Brain vs. Brawn. The prevailing concepts mostly revolve around heavy objects being pulled up gently sloping ramps, with dozens of workers pulling on ropes to overcome gravity and friction. That is a strikingly inefficient use of human capability once the door is opened for an altogether different approach.

What if all the workers took stairs to the top level of the pyramid-in-progress and then rode an 'elevator' back down? Every time a worker returned to ground level, a simple mechanism of rope, pulley and frame could raise a weight to the top of the pyramid at the same time. This weight would be less than the weight of the worker, because of inefficiencies in the mechanism and because of the need for a net driving force. Half the worker's weight might be a reasonable number. Let's assume a typical worker weighs 160lbs (72kg). Would you rather carry or drag 80lbs (36kg) to the top of the pyramid and then walk back down, or would you prefer to walk up the stairs with nothing but the clothes on your back and then take an elevator back down? The net result would be the same: 80 lbs have been brought to the top of the pyramid. Clearly, walking up empty-handed and riding the elevator down sounds more appealing. Of course, those who feel up to it can carry material on the way up, to improve the efficiency of the operation.

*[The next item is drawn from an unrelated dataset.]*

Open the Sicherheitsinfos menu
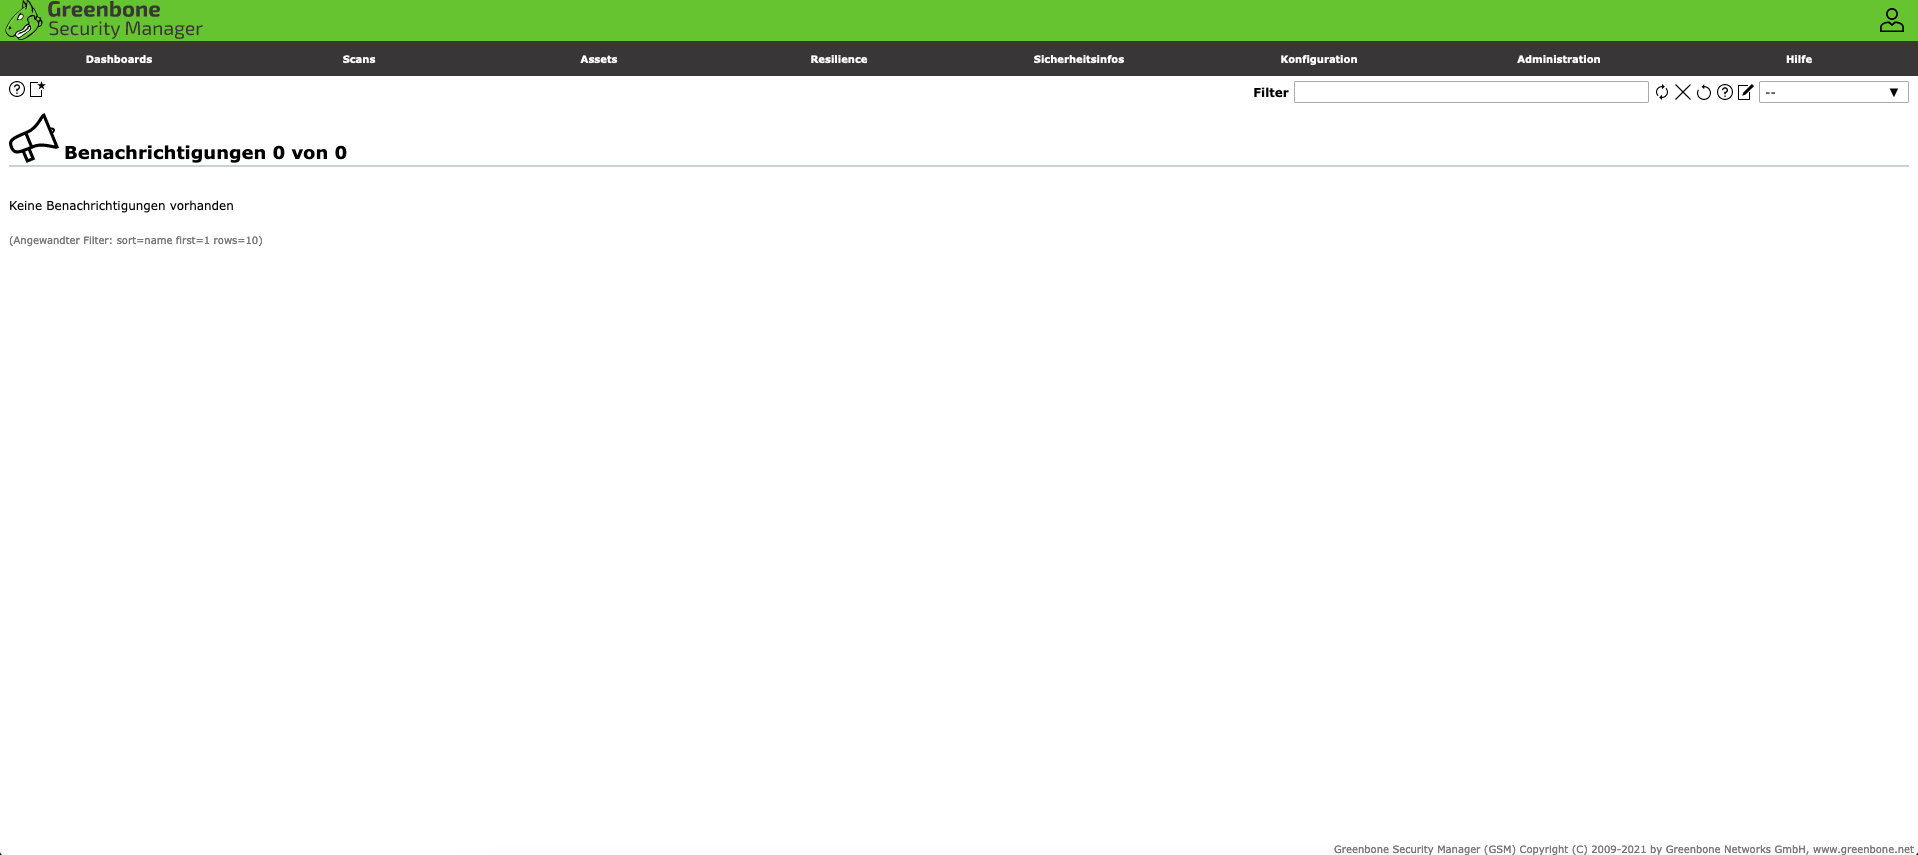The width and height of the screenshot is (1918, 855). point(1079,59)
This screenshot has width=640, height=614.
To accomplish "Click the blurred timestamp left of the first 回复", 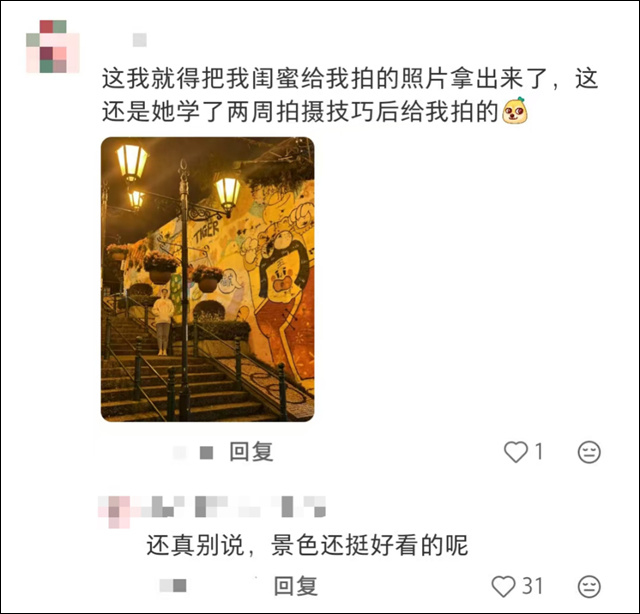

The crux of the matter.  Use the worker's potential energy (weight at a height) rather than the energy in his arms and legs to do work. Historically, we are better hikers than mules. Anybody can contribute to the project, men, women and children. This effectively doubles the size of the potential work force.

Once this mental step is made, to view the whole process as a 'discretization' of the load to be raised, any weight can be lifted by cumulative effort over a period of time.

When looked at in this way, building and removing large external ramps is a huge waste of time and effort.

Basically, the energy required to erect the pyramid is the energy required to raise the mass of the entire pyramid from ground level to its center of gravity, plus some allowances for inefficiencies.

Essentially, we are dividing the workforce into a small pool of skilled construction people (engineers, surveyors and whip-crackers) and a much larger pool of unskilled "hikers", acting as human power generators and batteries. Once the project is seen as an energy problem, having any worker walk back down the pyramid, and thereby waste his hard-earned potential energy, is an inexcusable engineering mistake. His potential energy should be transferred to a building block instead. Keep in mind that anywhere from 20,000 to 100,000 people were supposedly involved in this project, not all erecting blocks of course.

Option 2

Having 63 people ride down an elevator all at once to raise one block is quite risky. Therefore, as a second option, workers can ride down in smaller groups or even individually to raise smaller loads. These smaller loads, once on top, can be used to raise one large ( 2.5 ton) block, without exposing 63 people to one big hazardous lift. But, the efficiency of the operation suffers. If the workers bring up smaller stones first with which to raise one large block, then we lose 50% of the available potential energy twice to friction in the elevator. Therefore, a total of 126 trips to the top would be required. That would double the project cost and duration, which is now directly a function of the friction losses in the elevator. Notice how important the friction in the system has become. If ever there was a pressing need for improved technology, this was the time. Cut the friction in half and bring the project time and cost down by a similar amount.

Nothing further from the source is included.